2008年夏、アメリカでサブプライム・ローンが崩壊、住宅市場価格の大暴落により9月15日リーマン・ブラザーズ投資銀行が倒産、他のメガバンクも青息吐息の倒産寸前となりました。
マイケル・ムーア監督は、ウォール街のメガバンクや証券会社へアポなし突撃取材を行いその突入の様子を撮影し映画にしました。
映画は、冒頭からアメリカ市場原理主義経済の実態である社会的弱者搾取の現実を映し出しています。
a0212807_0253743.jpg映画全体から溢れ出るマイケル・ムーア監督の怒りのホコ先は、世界同時不況の元凶で巨額の公的資金(税金)を使いながら納税者である大量の労働者を失業に追い込んだ投資銀行・生命保険会社・証券会社に向けられウォール街へ「金返せ!」とデモ行進を行います。
カトリック教徒でもある彼は、大衆に影響力をもつ神父たちに「資本主義(キャピタリズム)は邪悪であり、神の教えに反している」と映画カメラの前で公言させます。
2時間にも及ぶ超辛口のアメリカ社会批判のドキュメンタリー映画から、アメリカ建国の基本精神である「自由・平等・博愛」の国家原則は、断固守るという彼の気概(価値観)が映画からヒシヒシと伝わってきました。

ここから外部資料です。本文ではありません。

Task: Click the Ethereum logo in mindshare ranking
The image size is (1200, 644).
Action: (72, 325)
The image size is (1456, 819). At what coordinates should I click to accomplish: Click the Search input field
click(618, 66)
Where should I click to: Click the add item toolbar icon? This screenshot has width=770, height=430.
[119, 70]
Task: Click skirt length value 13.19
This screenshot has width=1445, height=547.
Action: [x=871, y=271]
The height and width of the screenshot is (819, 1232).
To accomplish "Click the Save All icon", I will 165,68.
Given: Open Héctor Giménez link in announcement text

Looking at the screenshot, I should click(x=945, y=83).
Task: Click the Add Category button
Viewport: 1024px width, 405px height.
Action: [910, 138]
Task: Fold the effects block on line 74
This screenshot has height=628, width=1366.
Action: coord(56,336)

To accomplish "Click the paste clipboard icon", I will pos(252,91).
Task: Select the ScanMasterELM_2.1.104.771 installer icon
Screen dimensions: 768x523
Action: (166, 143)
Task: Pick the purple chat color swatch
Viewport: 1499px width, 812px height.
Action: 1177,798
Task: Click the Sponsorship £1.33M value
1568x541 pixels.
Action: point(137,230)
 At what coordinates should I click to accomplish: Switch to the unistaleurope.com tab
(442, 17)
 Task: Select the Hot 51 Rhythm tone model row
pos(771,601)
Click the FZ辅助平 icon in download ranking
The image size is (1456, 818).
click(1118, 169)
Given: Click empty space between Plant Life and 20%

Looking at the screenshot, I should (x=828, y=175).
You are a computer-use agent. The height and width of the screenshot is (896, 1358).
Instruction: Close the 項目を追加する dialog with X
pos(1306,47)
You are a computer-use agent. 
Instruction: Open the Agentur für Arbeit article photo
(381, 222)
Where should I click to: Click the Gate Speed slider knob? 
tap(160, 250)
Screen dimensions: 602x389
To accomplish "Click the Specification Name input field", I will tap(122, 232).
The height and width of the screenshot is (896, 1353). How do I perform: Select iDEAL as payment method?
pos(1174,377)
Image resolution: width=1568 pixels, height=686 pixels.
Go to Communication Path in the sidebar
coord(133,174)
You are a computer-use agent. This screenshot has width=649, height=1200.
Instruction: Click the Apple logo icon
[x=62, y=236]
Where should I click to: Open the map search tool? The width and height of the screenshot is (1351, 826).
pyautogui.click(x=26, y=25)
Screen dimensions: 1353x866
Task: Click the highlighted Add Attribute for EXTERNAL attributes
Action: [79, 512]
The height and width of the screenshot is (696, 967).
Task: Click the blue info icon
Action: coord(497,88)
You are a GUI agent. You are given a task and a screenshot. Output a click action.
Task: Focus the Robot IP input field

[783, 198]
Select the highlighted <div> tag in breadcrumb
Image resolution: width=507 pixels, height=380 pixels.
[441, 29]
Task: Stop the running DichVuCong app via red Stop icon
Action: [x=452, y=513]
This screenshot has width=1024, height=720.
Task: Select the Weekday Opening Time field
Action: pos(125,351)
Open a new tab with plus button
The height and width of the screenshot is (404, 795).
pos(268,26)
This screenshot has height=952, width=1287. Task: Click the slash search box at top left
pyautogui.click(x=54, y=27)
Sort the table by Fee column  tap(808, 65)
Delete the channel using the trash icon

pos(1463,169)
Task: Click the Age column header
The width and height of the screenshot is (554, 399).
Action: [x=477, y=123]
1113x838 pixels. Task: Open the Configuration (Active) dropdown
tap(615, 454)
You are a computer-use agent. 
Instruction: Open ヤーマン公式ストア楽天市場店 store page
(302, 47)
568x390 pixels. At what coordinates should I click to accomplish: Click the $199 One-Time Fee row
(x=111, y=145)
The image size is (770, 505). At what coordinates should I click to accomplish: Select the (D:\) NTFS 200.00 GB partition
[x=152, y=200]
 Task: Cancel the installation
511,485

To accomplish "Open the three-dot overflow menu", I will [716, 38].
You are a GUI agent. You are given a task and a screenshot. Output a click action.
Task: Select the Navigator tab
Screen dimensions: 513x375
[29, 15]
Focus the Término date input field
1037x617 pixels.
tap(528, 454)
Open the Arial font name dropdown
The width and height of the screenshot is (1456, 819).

サウンドトラックの音楽センスも良くイギー・ポップのパンクロック「ルイ・ルイ」で始まりウッディ・ガスリーのフォークソング「ジーザス・クライスト」で終わります。
中でも50年代から70年代にかけて世界万国労働者の国際連帯のシンボル・ソング(プロレタリアートの聖歌)であった「ザ・インターナショナル」をジャズヴォーカルで聴かせてくれたセンスに、感激しました。
映画の全編に挿入される古き良き時代の映像もユーモアに溢れており、堅っ苦しい金融・経済のテーマながら私たち民衆に身近な社会問題としてスムーズに受け入れられるよう創意工夫されていました。